Der Tag mit Harry verging wie im Flug. Wir spielten viel mit Grace und kümmerten uns gemeinsam um sie, ich brachte ihm vieles bei was den Alltag mit Kind und den Umgang mit ihr betraf.
Harry saugte alles Wissen auf wie ein Schwamm und als wir abends gemeinsam im Bett lagen, Grace zwischen uns, erklärte er mir all die Dinge, die er gelernt hatte, noch einmal.

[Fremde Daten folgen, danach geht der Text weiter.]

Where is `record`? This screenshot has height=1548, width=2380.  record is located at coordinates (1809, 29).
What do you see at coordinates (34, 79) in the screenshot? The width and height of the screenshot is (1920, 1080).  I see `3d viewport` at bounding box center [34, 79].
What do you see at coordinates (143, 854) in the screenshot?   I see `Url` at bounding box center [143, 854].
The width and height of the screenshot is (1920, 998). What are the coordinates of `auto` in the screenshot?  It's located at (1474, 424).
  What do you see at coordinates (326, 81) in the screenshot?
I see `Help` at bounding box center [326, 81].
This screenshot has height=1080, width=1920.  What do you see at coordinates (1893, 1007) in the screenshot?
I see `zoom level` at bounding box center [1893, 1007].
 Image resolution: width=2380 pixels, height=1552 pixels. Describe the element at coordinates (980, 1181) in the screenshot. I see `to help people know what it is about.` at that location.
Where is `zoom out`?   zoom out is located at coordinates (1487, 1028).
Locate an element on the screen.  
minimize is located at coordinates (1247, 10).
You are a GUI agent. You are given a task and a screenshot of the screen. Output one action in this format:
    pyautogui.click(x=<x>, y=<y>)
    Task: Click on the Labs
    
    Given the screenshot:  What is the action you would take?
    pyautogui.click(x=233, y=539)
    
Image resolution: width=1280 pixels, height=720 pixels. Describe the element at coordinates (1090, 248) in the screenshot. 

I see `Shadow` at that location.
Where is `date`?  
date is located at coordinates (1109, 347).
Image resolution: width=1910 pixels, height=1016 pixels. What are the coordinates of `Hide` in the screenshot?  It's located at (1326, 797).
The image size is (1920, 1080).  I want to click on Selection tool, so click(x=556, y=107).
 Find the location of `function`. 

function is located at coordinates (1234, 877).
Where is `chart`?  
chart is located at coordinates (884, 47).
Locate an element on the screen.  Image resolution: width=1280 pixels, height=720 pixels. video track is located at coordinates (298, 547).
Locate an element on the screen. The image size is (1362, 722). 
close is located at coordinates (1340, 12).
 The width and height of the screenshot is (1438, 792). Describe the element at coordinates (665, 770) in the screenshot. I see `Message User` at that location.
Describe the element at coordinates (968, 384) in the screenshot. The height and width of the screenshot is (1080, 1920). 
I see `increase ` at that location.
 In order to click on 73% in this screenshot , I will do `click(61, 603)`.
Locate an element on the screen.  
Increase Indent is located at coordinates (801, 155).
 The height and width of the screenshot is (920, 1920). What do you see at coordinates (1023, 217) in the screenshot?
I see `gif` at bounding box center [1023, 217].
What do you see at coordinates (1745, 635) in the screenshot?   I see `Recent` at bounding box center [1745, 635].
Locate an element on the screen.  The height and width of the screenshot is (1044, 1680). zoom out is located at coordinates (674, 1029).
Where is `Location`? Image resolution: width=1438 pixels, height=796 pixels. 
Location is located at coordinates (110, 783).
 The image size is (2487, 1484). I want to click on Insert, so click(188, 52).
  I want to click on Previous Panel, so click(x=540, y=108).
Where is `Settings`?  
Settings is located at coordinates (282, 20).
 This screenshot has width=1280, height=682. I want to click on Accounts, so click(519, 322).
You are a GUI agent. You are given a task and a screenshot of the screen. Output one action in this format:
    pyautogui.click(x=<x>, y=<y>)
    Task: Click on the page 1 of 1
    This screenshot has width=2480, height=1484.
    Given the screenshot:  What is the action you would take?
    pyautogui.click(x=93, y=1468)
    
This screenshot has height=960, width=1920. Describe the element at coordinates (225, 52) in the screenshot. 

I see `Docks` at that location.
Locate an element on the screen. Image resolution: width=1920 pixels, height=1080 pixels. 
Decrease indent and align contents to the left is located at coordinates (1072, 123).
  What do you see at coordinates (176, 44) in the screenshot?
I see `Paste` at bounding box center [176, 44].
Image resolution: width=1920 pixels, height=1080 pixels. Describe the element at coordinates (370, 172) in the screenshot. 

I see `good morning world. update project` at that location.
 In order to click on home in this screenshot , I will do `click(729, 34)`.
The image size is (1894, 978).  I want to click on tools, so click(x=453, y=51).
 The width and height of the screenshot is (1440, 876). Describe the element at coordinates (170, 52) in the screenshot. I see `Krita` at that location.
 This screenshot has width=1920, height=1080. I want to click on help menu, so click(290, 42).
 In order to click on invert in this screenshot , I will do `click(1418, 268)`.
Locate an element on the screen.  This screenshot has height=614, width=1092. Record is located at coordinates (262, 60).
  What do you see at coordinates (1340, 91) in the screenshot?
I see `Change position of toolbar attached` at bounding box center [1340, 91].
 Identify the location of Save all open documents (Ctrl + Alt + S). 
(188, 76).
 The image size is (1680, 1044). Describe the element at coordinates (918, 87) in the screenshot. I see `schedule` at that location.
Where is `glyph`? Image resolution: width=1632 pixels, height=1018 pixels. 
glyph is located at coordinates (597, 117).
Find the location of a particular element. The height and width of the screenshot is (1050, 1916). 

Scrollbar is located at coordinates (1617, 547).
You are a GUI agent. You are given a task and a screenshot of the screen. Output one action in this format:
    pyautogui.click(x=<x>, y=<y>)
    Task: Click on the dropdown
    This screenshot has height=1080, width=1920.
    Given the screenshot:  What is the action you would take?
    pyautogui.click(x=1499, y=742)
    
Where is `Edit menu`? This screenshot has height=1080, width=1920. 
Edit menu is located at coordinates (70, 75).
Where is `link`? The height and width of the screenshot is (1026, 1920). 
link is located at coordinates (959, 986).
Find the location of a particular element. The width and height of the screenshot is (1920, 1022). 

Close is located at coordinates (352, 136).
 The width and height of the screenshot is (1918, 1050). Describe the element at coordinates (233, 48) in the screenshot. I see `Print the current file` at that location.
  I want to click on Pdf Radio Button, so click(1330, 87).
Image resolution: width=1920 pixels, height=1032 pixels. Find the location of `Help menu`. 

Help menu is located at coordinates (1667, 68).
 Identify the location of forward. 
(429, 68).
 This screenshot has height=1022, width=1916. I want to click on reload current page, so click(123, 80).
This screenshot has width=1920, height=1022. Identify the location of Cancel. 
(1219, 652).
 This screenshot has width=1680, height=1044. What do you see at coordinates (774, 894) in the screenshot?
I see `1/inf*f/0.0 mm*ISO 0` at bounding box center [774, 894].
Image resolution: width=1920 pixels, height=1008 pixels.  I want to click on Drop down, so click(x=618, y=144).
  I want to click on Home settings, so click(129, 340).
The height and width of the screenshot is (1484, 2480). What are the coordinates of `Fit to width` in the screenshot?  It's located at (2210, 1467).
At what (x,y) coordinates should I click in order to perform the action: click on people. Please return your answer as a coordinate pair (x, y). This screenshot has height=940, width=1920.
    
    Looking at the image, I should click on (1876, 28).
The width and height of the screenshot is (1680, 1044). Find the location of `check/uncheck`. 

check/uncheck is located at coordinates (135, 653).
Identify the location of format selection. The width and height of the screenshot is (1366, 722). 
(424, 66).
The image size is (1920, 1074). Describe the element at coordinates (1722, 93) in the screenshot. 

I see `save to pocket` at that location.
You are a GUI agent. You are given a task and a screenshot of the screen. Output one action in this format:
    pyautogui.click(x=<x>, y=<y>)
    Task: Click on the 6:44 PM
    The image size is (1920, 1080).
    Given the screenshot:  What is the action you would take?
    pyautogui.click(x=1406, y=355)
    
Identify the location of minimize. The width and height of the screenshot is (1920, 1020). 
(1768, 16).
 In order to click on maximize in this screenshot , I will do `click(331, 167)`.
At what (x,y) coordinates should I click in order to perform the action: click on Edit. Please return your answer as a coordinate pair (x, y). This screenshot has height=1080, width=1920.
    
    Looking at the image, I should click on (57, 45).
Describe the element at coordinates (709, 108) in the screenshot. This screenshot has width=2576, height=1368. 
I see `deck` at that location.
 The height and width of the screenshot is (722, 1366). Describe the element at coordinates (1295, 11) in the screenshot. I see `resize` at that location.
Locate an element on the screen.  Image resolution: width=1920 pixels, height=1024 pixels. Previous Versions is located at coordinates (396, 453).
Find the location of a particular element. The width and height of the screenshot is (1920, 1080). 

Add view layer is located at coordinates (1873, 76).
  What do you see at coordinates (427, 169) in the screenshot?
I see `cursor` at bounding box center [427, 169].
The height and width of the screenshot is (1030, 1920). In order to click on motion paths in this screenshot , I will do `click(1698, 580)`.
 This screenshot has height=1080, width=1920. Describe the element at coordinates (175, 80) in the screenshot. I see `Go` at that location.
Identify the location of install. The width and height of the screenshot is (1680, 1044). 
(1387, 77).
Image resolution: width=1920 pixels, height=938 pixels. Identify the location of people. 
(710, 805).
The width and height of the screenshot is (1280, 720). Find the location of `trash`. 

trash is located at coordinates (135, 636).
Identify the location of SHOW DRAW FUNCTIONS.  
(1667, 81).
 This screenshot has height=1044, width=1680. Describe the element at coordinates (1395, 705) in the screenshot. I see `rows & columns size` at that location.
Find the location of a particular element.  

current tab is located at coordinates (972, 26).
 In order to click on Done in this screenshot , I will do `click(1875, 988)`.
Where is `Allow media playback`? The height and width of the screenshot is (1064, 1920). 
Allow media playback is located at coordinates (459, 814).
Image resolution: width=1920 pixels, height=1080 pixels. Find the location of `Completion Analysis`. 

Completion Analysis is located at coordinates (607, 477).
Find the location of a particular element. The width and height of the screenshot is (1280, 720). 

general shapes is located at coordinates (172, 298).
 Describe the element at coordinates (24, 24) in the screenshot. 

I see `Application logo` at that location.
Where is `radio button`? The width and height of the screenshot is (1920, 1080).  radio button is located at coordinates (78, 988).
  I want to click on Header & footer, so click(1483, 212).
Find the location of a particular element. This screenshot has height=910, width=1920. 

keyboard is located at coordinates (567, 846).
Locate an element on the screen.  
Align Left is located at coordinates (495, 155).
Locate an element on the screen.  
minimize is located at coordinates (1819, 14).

Als er fertig mit seinen Erzählungen war, musste ich lachen. „Schreibst du jetzt einen Elternratgeber?"
Harry schmunzelte. „Genau. Er wird heißen: Wie unterstütze ich meinen schwulen Partner bei der Kindererziehung."
Wir mussten beide lachen und ich schüttelte amüsiert den Kopf. „Das wird ein Bestseller." sagte ich, er nickte zufrieden. „Will ich doch schwer hoffen."
Schmunzelnd sah ich zu Grace und strich ihr über den Bauch. „Mittlerweile kennt sie dich vermutlich besser als Stacey." sagte ich.
„Was einerseits traurig ist, andererseits macht es mich stolz, dass sie mich so mag."
„Das tut sie wirklich." antwortete ich bestätigend und küsste seine Wange. „Und jetzt teilst du sogar das Bett mit uns beiden. Was sollen wir denn denken, außer, dass du für immer bleibst?" Harry drehte sich auf die Seite und sah mich an. „Warum solltest du etwas anderes denken?"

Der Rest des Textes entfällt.